§ **WHAT YOU HAVE TO DO**: Below are the records; copy each line in which "computer" can be found.

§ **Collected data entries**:
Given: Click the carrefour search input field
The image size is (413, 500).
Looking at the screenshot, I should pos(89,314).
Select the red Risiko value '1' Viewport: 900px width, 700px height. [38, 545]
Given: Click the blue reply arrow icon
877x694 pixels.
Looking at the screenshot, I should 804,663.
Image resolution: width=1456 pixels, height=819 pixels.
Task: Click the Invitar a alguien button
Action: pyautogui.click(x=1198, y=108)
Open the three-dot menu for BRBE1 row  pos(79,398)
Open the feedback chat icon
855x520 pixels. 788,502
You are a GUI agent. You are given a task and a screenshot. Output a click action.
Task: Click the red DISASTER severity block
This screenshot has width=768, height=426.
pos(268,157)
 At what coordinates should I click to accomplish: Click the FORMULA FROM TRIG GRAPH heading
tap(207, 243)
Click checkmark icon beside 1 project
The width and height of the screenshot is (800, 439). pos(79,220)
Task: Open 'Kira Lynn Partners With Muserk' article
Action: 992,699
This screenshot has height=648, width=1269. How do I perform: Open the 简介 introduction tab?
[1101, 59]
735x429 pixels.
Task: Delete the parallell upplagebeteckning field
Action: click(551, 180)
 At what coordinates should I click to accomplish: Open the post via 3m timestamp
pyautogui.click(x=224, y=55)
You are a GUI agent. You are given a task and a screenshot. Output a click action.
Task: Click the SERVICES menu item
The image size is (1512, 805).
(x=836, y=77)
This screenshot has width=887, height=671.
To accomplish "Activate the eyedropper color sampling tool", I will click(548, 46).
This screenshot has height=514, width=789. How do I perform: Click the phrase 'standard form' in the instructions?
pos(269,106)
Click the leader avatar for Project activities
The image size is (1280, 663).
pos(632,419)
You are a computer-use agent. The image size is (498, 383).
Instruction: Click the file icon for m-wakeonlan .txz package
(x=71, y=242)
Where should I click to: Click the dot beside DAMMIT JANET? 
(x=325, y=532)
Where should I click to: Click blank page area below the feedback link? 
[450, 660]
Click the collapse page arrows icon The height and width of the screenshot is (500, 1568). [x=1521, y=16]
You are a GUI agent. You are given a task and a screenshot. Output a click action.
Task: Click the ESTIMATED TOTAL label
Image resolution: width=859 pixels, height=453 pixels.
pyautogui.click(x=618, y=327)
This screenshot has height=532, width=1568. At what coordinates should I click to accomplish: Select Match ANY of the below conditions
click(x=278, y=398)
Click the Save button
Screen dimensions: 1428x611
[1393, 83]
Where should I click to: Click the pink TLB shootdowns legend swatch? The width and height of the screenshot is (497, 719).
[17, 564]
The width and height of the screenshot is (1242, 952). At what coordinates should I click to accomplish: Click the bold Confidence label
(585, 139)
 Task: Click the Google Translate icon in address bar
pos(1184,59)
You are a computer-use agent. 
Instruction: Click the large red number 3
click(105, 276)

§ **SOLUTION**:
You are a computer-use agent. The image size is (498, 383).
You are a computer-use agent. 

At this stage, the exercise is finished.